Why does HR Governance matter?

HR Governance can have a measurable impact on your business by improving productivity and helping to drive organisational change. Some of the benefits of establishing a workable HR governance structure are:
•clear reporting structures
•role clarity and value-adding HR activities and decisions at each level of the organisation
•logical decision making boundaries and controls
•integration and alignment with business priorities
•clarity around an organisation's tolerance of duplicative activities
•transparency of process and resultant employee trust/commitment
•demonstrable evidence of HR's value to the business.
The issue for every organisation is to have assurance that, given its own unique context, its governance processes will reduce operational and legal risk while enhancing its ability to deliver strong performance.
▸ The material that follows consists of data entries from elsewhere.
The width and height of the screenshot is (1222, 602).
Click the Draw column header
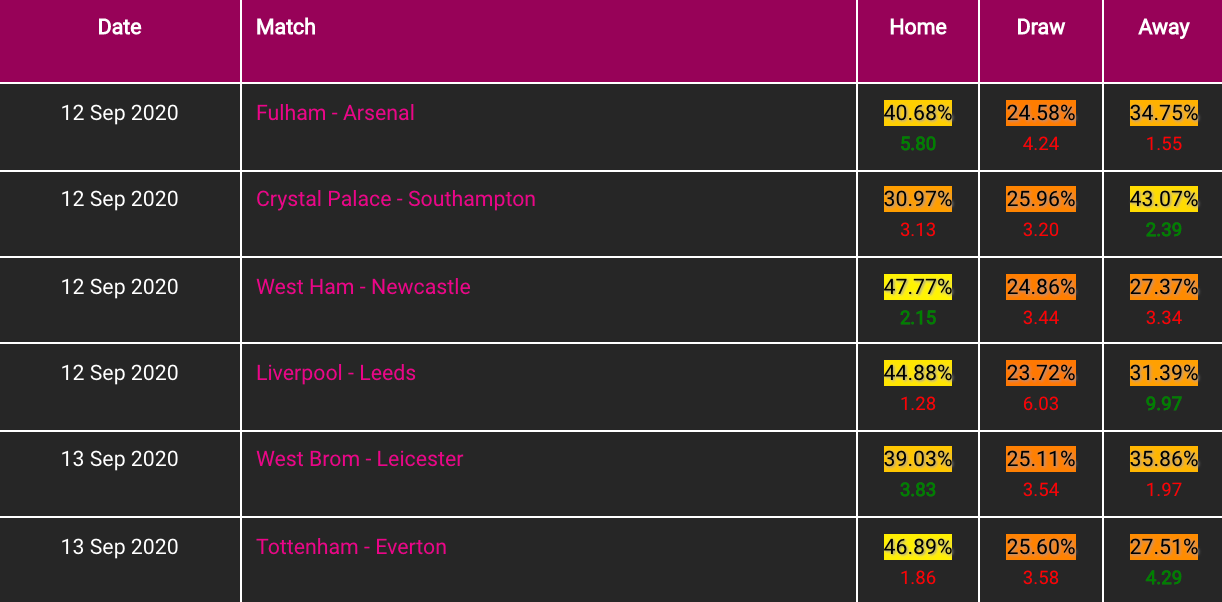pos(1041,28)
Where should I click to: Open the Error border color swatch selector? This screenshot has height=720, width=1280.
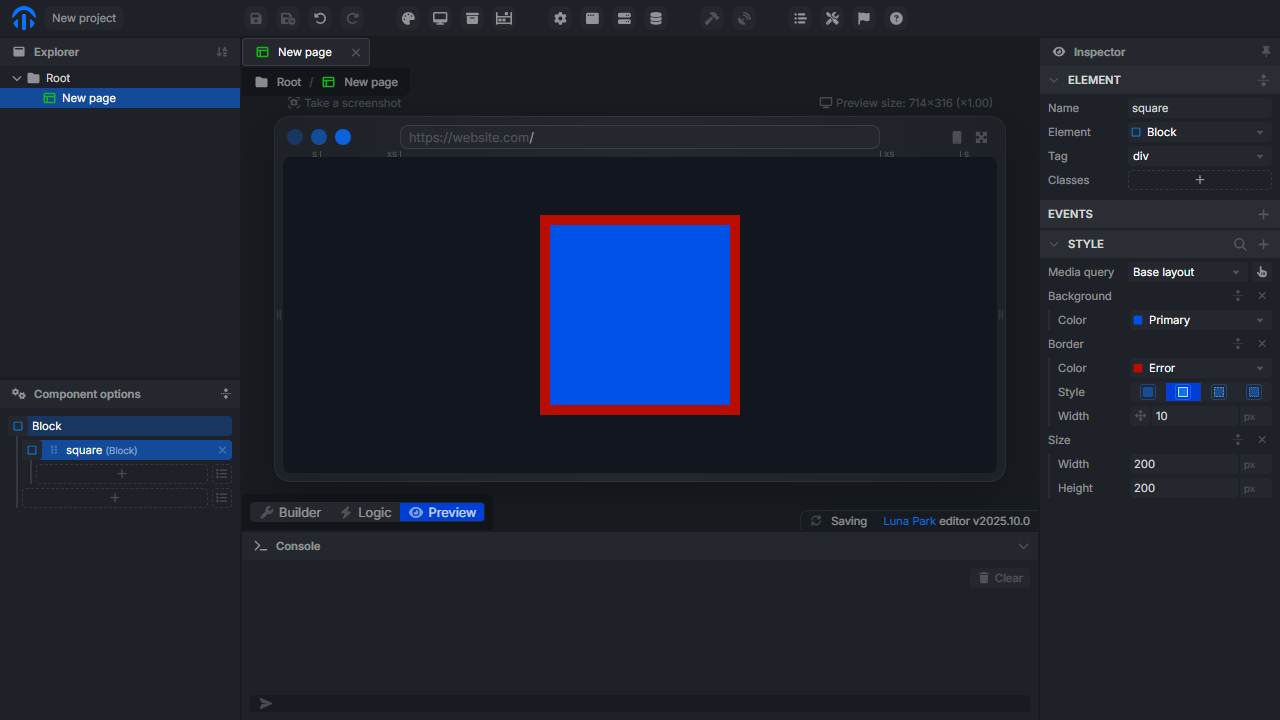[1199, 368]
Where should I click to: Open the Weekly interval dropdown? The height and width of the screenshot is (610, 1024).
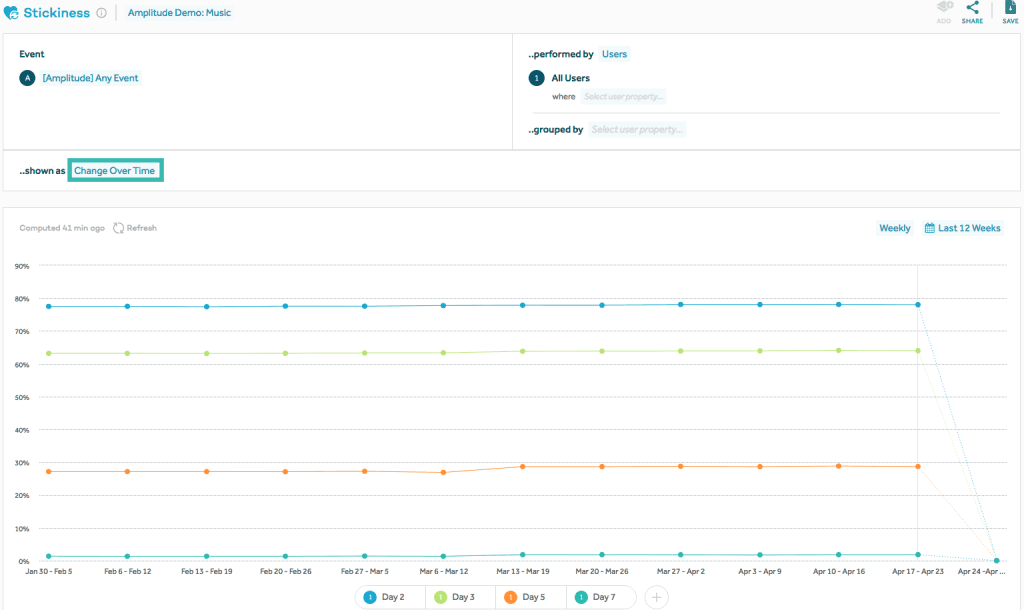click(894, 228)
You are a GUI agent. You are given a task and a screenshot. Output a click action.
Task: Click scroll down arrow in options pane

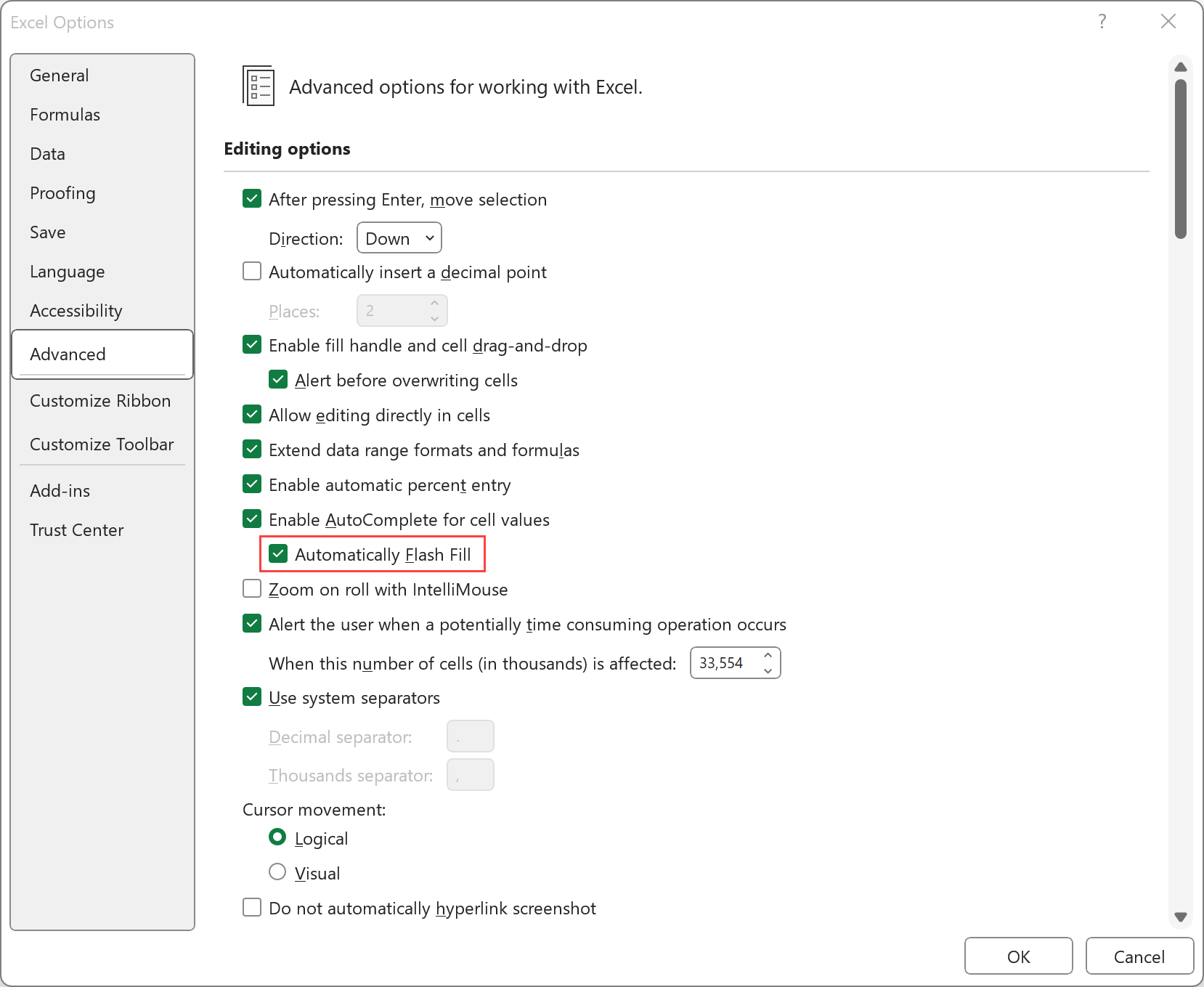[1181, 917]
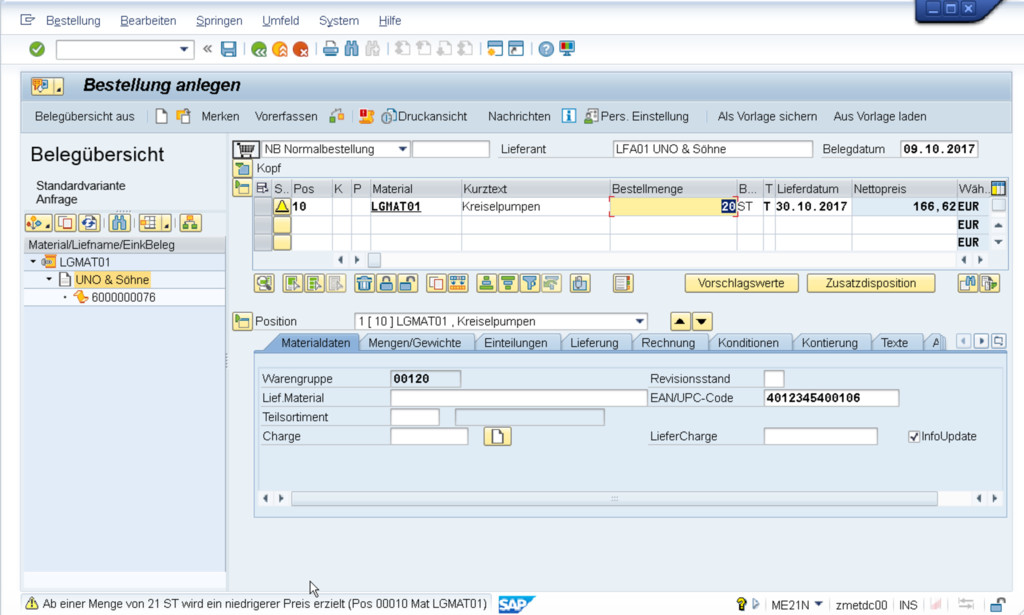The width and height of the screenshot is (1024, 615).
Task: Click the green Enter checkmark icon
Action: (x=37, y=49)
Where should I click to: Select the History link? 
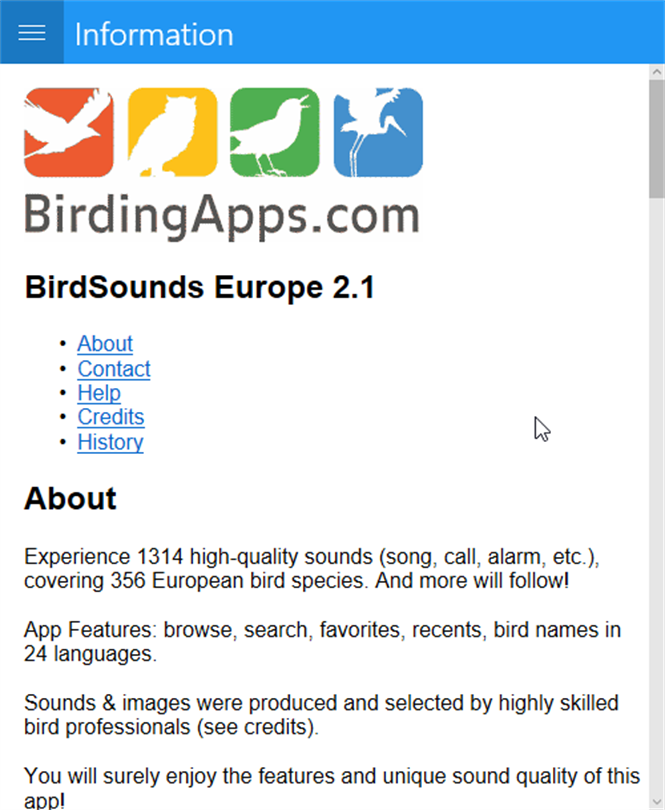110,442
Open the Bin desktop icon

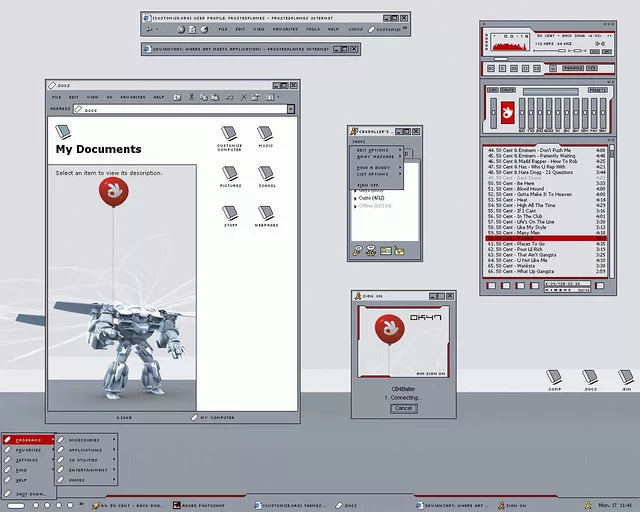pos(625,377)
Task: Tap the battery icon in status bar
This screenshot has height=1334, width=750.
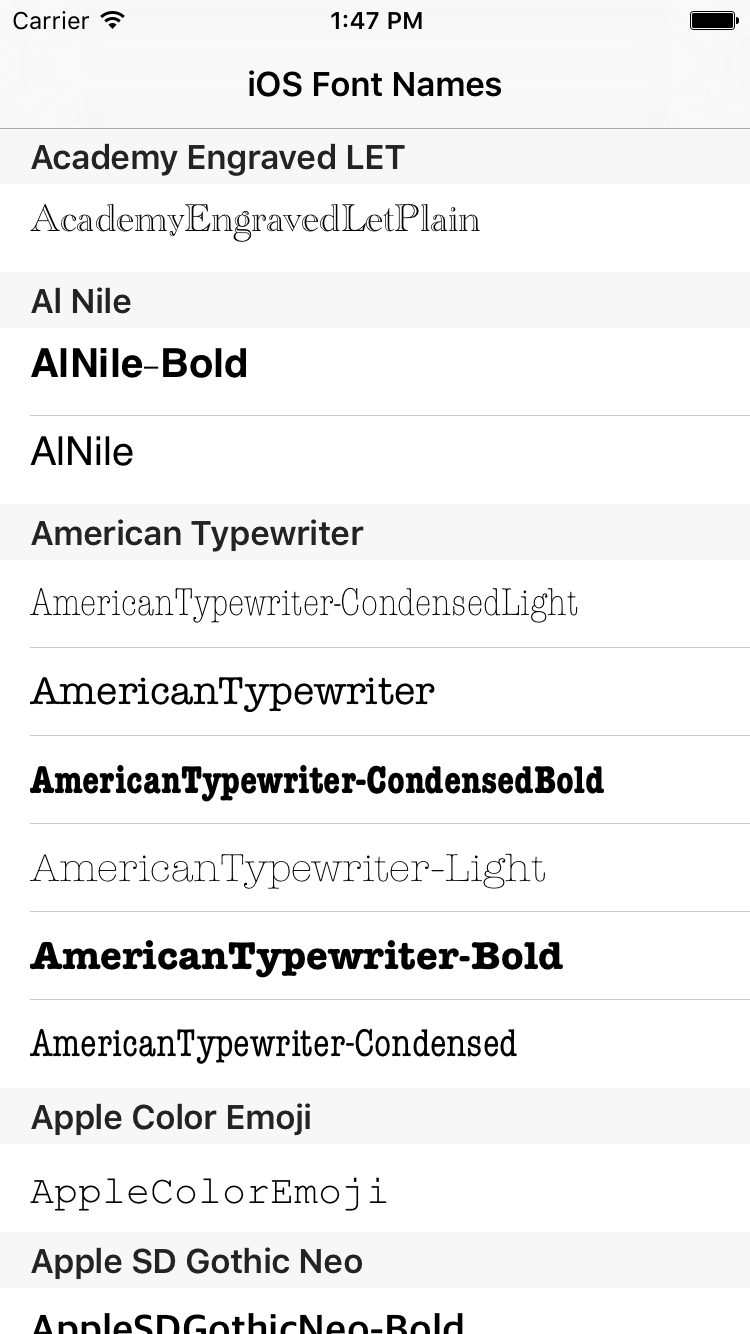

- anshumali.saxena@soilindia.net

Leadership necessities for Organizational Agility

As successful leaders we need to ensure that our organization can attract and retain resilient, agile, nimble, adaptive people. Beyond managing change, a proactive HR can help the current employees develop this capacity. It calls for concerted efforts to transform the work environment, organization, and climate that enables HR to deliver the workforce needed for the future. However in many organizations, existing HR systems are major impediments to creating agile workforces. For the most part, HR systems are designed to reduce variability and to standardize behavior, not to promote flexibility and adaptive behavior.
This move toward agility has created a new role for the HR function as HR organizations tend to become smaller. Hiring criteria and processes need to be altered to reflect agile attributes. Additionally job descriptions and compensation systems need to be re-designed to pay relatively more for enterprise-wide results and relatively less for individual outcomes. The HR department needs to create an organization that constantly builds its capacity through building the capacity of the people it employs.
The Agile Work Environment
Multiple layers of management that separate people from information, customers, and the ability to make knowledgeable decisions slow down an organization…hence they do not find place in the new agile reality. Neither will people who want to do one job, make limited decisions, take no risks, and pass each challenge to their supervisor. Direction and focus, in this agile work environment, is provided by leaders who drive and communicate the organization’s strategic vision throughout the workplace, daily, incessantly, and consistently while allowing individuals internalize this vision and perform their work to maximize its attainment. There are mainly three critical characteristics of the nimble organization:
•Hire only the agile -When staffing the organization for nimbleness,80% of the resources should be directed toward hiring people already prone towards the desired attributes, and then training and coaching them to expand their capabilities even more. No more than 20 percent of the resources should be allocated to assisting those who say they are willing to work against their own instincts and biases and try to develop completely new propensities… to become nimble and resilient.
•Spread resilience - when change is introduced, it is typically better handled by resilient people. It is better integrated by people who are used to constant change and who are not taken by surprise by the announcement or request.
•Build a core competency around handling ambiguity - People who handle change most effectively recognize that change can be scary, perhaps unpleasant, and that it always requires something different from them. Despite this, they continue to rise to the occasion and effectively perform their job responsibilities.